*Task description:*
Give the records again exactly. Pictures do not belong in the copy.

*Given entries:*
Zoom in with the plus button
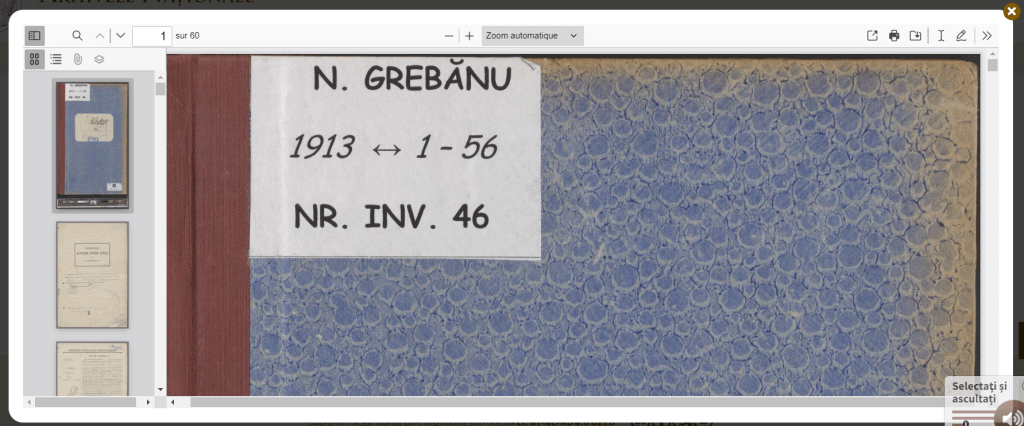[x=470, y=36]
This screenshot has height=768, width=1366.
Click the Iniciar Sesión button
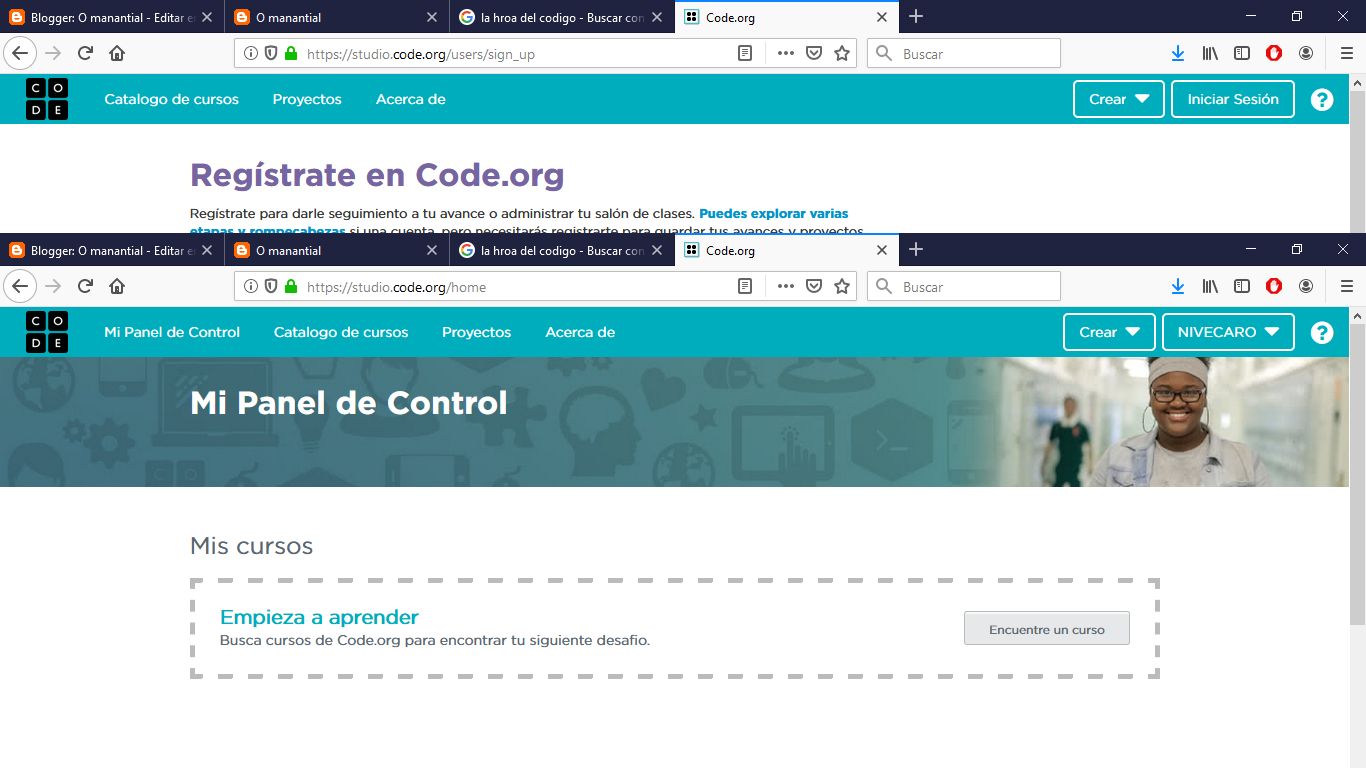pyautogui.click(x=1232, y=99)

*Written solution:*
Zoom in with the plus button
[x=470, y=36]
This screenshot has height=768, width=1366.
Click the Iniciar Sesión button
pyautogui.click(x=1232, y=99)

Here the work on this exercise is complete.